Take a list of known malware and ad-serving domains and generate an amalgamated configuration file fragment for unbound. This fragment when included in the main body of unbound.conf, will block these hosts and domains serving malware and/or intrusive ads.
You will need GNU Make (any recent version). And a recent golang toolchain
(>1.11). Assuming GNU Make is available as gmake
, type:
gmake
This will generate two config file fragments for unbound:
- bad-hosts.conf: Config file fragment with a few trackers; the list of blocklist items are in myfeed.txt
- big.conf: Very large list of blocklist domains and hosts (~30MB, ~700k entries). The blocklist feed comes from bigfeed.txt (auto-generated).
Include one of the config files (bad-hosts.conf or big.conf) in your unbound.conf as follows:
# include auto-generated ad-block/malware list include: /path/to/bad-hosts.conf
And reload unbound config to use the new blocklist.

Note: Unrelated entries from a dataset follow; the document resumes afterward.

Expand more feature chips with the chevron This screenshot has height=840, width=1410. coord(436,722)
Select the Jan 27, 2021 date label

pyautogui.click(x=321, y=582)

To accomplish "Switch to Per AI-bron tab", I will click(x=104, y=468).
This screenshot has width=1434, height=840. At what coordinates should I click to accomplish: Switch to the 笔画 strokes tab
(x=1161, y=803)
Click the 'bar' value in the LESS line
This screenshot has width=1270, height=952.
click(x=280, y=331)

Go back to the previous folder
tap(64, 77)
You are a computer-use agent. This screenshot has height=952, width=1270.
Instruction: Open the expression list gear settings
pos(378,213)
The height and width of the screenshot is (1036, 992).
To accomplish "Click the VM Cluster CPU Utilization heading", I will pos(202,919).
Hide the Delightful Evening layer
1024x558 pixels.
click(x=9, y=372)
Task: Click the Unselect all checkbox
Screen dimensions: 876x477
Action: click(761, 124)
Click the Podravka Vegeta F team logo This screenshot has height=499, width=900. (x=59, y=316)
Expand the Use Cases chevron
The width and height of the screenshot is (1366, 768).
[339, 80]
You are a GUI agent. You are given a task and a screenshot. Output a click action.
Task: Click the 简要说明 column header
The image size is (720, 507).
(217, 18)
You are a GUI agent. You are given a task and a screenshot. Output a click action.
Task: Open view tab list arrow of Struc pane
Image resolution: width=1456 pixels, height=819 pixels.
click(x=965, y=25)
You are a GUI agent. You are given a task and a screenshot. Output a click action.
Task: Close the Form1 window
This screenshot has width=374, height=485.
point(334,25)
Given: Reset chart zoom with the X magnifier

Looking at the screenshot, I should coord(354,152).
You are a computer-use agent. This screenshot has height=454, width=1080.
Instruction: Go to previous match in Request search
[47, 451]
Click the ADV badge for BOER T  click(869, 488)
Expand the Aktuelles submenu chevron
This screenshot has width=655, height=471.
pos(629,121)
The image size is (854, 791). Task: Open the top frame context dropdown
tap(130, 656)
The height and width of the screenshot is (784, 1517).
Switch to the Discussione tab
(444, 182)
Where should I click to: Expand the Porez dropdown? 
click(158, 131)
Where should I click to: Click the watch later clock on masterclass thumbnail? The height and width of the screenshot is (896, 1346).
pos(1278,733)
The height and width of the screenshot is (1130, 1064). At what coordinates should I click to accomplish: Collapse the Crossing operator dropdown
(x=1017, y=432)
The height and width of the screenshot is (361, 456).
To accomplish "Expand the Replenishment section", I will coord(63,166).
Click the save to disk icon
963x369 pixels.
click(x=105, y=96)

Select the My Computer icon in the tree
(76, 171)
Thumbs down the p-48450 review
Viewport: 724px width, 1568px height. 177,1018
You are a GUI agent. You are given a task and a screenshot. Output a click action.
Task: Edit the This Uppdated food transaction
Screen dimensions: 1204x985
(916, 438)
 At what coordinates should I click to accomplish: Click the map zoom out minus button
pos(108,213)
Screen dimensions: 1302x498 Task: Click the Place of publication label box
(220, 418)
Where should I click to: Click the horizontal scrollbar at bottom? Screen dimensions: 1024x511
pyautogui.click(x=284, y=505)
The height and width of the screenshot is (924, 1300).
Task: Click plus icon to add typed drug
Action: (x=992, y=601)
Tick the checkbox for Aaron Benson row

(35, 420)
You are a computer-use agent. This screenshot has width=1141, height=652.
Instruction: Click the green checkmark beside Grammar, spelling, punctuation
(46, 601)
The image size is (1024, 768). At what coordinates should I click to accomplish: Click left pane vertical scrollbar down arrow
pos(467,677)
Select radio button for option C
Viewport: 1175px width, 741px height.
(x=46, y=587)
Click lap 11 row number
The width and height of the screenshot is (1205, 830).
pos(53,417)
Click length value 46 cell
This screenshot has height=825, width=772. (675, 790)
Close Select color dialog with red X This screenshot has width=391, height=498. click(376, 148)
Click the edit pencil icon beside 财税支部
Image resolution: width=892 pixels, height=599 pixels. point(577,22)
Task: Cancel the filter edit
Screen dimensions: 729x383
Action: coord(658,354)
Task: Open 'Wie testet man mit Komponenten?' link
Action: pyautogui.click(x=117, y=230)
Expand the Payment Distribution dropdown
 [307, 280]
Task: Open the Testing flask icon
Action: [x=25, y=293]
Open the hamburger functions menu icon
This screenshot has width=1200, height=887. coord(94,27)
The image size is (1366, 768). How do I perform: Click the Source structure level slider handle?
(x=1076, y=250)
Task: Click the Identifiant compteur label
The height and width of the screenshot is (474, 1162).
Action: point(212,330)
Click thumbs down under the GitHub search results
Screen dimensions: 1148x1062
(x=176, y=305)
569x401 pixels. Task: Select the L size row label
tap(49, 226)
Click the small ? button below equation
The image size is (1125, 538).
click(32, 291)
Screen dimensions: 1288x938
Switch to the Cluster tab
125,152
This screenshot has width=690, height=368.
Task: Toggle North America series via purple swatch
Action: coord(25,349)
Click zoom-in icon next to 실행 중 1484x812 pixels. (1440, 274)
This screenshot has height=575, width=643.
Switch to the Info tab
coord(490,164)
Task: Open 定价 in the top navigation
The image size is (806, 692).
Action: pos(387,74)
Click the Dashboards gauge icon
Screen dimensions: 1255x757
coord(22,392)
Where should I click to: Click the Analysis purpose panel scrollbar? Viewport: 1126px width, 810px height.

The blocklist is generated by a golang program in the blgen directory. It is built using the shell script build. The output binary is put in a platform specific directory (bin/$os-$arch/blgen). Usage:
blgen [options] [blocklist ...] Read one or more blocklist files and generate a composite file containing blocked hosts and domains. The final output is written to STDOUT or to an output file. blgen can optionally read a feed (txt file) of well known 3rd party malware and tracker URLs. The feed.txt is a simple file: - Each line starts with either a 'txt' or 'json' followed by a URL. - The keyword 'txt' or 'json' identifies the type of output returned by the URL Example: txt http://pgl.yoyo.org/files/adhosts/plaintext txt http://mirror2.malwaredomains.com/files/justdomains Options: -c, --cache-dir D Use 'D' as the cache directory ["."] -F, --feed F Read blocklists from feed file 'F' [""] --no-cache Ignore the cache and re-fetch every blocklist [False] -o, --output-file F Write output to file 'F' [""] -f, --output-format T Set output format to 'T' (text or unbound) [""] -v, --verbose Show verbose output [false] -W, --allowlist F Add whistlist entries from file 'F' [[]]
The -W flag can be used multiple times to add multiple allow list sources.
blgen caches the downloaded blocklists and only refreshes it once a day. In the default invocation of blgen in GNUmakefile, the cache-dir is the current directory. Each cache file uses the URL as the prefix and a truncated SHA256 sum of the URL as the suffix. The cache can be ignored via the --no-cache option.
The go program is organized as follows:
- internal/blgen: contains the implementation of the blocklist DB, fetching host-lists etc.
- blgen/: contains the driver program ("main()") along with a few helper routines to generate the output.